◆ **AVAILABLE DATA**:
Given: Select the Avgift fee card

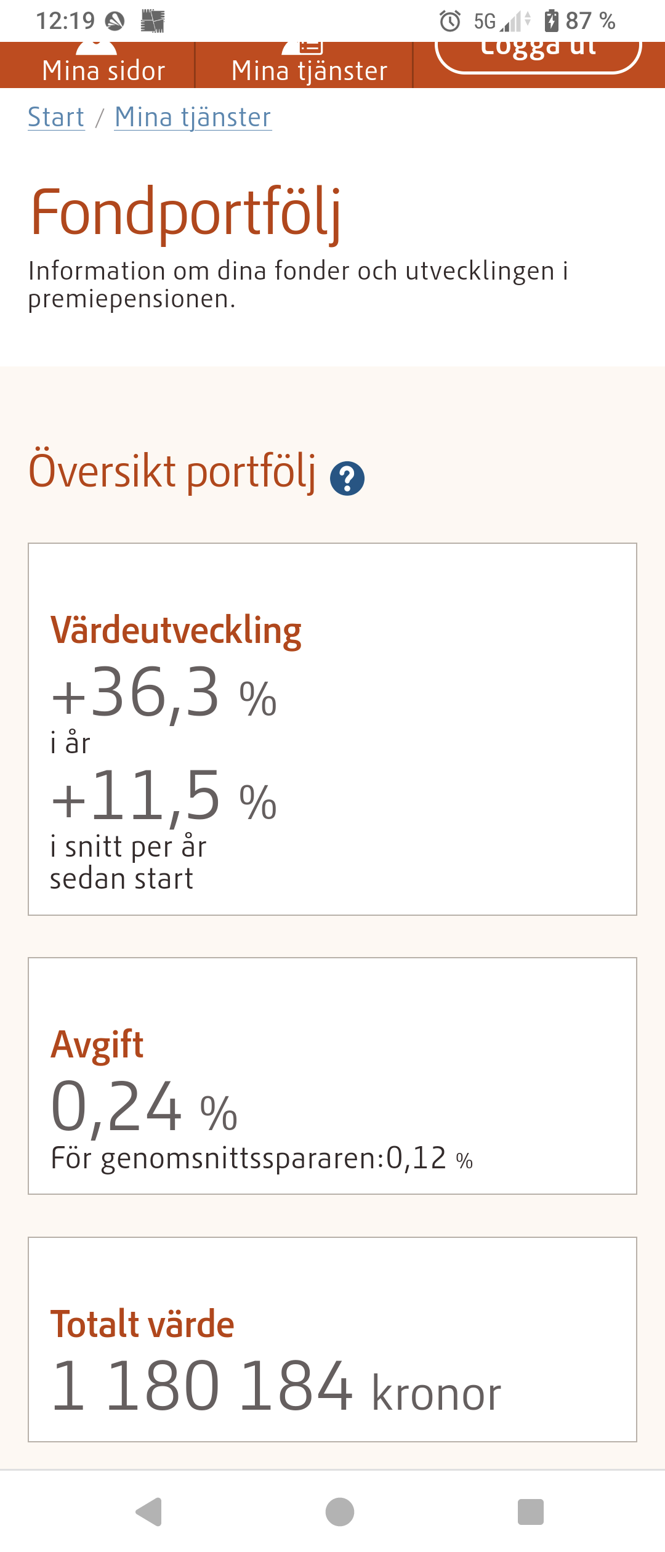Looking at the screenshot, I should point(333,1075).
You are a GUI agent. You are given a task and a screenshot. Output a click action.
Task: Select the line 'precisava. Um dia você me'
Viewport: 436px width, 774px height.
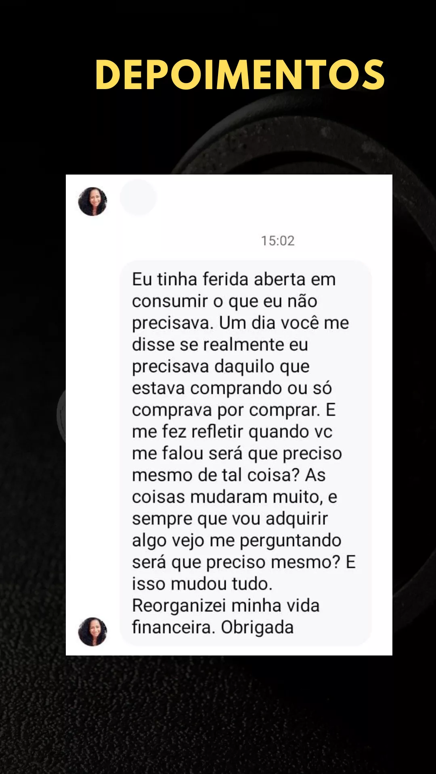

◆ **INSTRUCTIONS FOR THE TASK**:
Every record must be set down again exactly; pictures do not belong in the copy.

◆ **RESPONSE TO THE EXERCISE**:
Given: Select the Avgift fee card

Looking at the screenshot, I should point(333,1075).
You are a GUI agent. You are given a task and a screenshot. Output a click action.
Task: Select the line 'precisava. Um dia você me'
Viewport: 436px width, 774px height.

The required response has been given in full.